EXERCISE OBJECTIVE:
Return all of the entries below exactly as they are given.

AVAILABLE DATA:
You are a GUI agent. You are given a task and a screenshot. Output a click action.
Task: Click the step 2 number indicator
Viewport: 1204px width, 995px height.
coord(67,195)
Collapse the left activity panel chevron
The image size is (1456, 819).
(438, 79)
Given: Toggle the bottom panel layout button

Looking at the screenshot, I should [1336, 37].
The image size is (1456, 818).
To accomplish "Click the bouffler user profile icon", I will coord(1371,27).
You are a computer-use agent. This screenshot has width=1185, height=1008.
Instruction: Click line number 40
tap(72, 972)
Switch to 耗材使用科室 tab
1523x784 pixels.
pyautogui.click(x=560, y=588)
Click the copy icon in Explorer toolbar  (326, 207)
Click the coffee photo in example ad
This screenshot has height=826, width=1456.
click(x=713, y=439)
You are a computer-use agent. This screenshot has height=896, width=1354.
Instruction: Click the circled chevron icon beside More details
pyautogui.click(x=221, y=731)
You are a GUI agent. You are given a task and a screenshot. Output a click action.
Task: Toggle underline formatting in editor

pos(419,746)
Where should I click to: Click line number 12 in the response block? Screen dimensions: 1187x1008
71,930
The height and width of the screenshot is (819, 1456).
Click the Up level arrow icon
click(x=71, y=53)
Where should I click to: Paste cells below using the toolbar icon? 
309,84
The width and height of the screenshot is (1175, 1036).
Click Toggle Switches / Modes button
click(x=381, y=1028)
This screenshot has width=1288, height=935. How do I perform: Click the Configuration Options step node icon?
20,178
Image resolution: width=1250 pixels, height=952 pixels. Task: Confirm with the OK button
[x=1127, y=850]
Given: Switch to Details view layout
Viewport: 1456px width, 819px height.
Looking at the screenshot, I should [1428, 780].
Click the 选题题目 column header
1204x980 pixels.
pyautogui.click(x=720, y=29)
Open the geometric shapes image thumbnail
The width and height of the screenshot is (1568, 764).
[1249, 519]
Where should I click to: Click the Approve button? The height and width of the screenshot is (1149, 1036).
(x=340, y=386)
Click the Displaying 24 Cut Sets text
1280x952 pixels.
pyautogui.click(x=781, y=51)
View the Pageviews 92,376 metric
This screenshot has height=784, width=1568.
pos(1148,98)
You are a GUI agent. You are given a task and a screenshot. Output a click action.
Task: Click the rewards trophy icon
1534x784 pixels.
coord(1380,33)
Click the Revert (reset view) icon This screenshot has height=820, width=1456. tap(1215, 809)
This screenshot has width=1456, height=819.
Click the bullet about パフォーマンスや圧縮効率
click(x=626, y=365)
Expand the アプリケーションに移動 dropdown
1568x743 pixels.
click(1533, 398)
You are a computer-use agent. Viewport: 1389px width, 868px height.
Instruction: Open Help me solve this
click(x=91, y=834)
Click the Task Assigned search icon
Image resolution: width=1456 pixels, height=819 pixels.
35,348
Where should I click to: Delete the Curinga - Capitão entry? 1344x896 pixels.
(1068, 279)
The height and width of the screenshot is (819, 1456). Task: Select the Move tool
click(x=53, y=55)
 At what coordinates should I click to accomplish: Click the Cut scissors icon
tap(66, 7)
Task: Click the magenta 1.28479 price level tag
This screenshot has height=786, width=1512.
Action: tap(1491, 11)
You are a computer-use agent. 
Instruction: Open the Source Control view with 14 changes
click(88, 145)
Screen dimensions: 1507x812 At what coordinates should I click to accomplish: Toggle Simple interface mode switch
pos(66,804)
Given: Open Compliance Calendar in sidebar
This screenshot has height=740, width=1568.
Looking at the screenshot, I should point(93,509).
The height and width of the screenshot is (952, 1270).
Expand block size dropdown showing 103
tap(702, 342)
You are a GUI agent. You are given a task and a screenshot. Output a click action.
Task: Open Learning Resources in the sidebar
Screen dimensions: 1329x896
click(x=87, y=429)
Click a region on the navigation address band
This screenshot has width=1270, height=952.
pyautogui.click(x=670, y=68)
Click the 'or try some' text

COMPLETED EXERCISE:
You are a GUI agent. You are given a task and a screenshot. Output a click action.
Task: Click the step 2 number indicator
Viewport: 1204px width, 995px height.
coord(67,195)
Collapse the left activity panel chevron
The image size is (1456, 819).
(438, 79)
Given: Toggle the bottom panel layout button

Looking at the screenshot, I should [1336, 37].
The image size is (1456, 818).
To accomplish "Click the bouffler user profile icon", I will coord(1371,27).
You are a computer-use agent. This screenshot has width=1185, height=1008.
Instruction: Click line number 40
tap(72, 972)
Switch to 耗材使用科室 tab
1523x784 pixels.
pyautogui.click(x=560, y=588)
Click the copy icon in Explorer toolbar  (326, 207)
Click the coffee photo in example ad
This screenshot has height=826, width=1456.
click(x=713, y=439)
You are a computer-use agent. This screenshot has height=896, width=1354.
Instruction: Click the circled chevron icon beside More details
pyautogui.click(x=221, y=731)
You are a GUI agent. You are given a task and a screenshot. Output a click action.
Task: Toggle underline formatting in editor

pos(419,746)
Where should I click to: Click line number 12 in the response block? Screen dimensions: 1187x1008
71,930
The height and width of the screenshot is (819, 1456).
Click the Up level arrow icon
click(x=71, y=53)
Where should I click to: Paste cells below using the toolbar icon? 
309,84
The width and height of the screenshot is (1175, 1036).
Click Toggle Switches / Modes button
click(x=381, y=1028)
This screenshot has width=1288, height=935. How do I perform: Click the Configuration Options step node icon?
20,178
Image resolution: width=1250 pixels, height=952 pixels. Task: Confirm with the OK button
[x=1127, y=850]
Given: Switch to Details view layout
Viewport: 1456px width, 819px height.
Looking at the screenshot, I should [1428, 780].
Click the 选题题目 column header
1204x980 pixels.
pyautogui.click(x=720, y=29)
Open the geometric shapes image thumbnail
The width and height of the screenshot is (1568, 764).
[1249, 519]
Where should I click to: Click the Approve button? The height and width of the screenshot is (1149, 1036).
(x=340, y=386)
Click the Displaying 24 Cut Sets text
1280x952 pixels.
pyautogui.click(x=781, y=51)
View the Pageviews 92,376 metric
This screenshot has height=784, width=1568.
pos(1148,98)
You are a GUI agent. You are given a task and a screenshot. Output a click action.
Task: Click the rewards trophy icon
1534x784 pixels.
coord(1380,33)
Click the Revert (reset view) icon This screenshot has height=820, width=1456. tap(1215, 809)
This screenshot has width=1456, height=819.
Click the bullet about パフォーマンスや圧縮効率
click(x=626, y=365)
Expand the アプリケーションに移動 dropdown
1568x743 pixels.
click(1533, 398)
You are a computer-use agent. Viewport: 1389px width, 868px height.
Instruction: Open Help me solve this
click(x=91, y=834)
Click the Task Assigned search icon
Image resolution: width=1456 pixels, height=819 pixels.
35,348
Where should I click to: Delete the Curinga - Capitão entry? 1344x896 pixels.
(1068, 279)
The height and width of the screenshot is (819, 1456). Task: Select the Move tool
click(x=53, y=55)
 At what coordinates should I click to accomplish: Click the Cut scissors icon
tap(66, 7)
Task: Click the magenta 1.28479 price level tag
This screenshot has height=786, width=1512.
Action: tap(1491, 11)
You are a computer-use agent. 
Instruction: Open the Source Control view with 14 changes
click(88, 145)
Screen dimensions: 1507x812 At what coordinates should I click to accomplish: Toggle Simple interface mode switch
pos(66,804)
Given: Open Compliance Calendar in sidebar
This screenshot has height=740, width=1568.
Looking at the screenshot, I should point(93,509).
The height and width of the screenshot is (952, 1270).
Expand block size dropdown showing 103
tap(702, 342)
You are a GUI agent. You are given a task and a screenshot. Output a click action.
Task: Open Learning Resources in the sidebar
Screen dimensions: 1329x896
click(x=87, y=429)
Click a region on the navigation address band
This screenshot has width=1270, height=952.
pyautogui.click(x=670, y=68)
Click the 'or try some' text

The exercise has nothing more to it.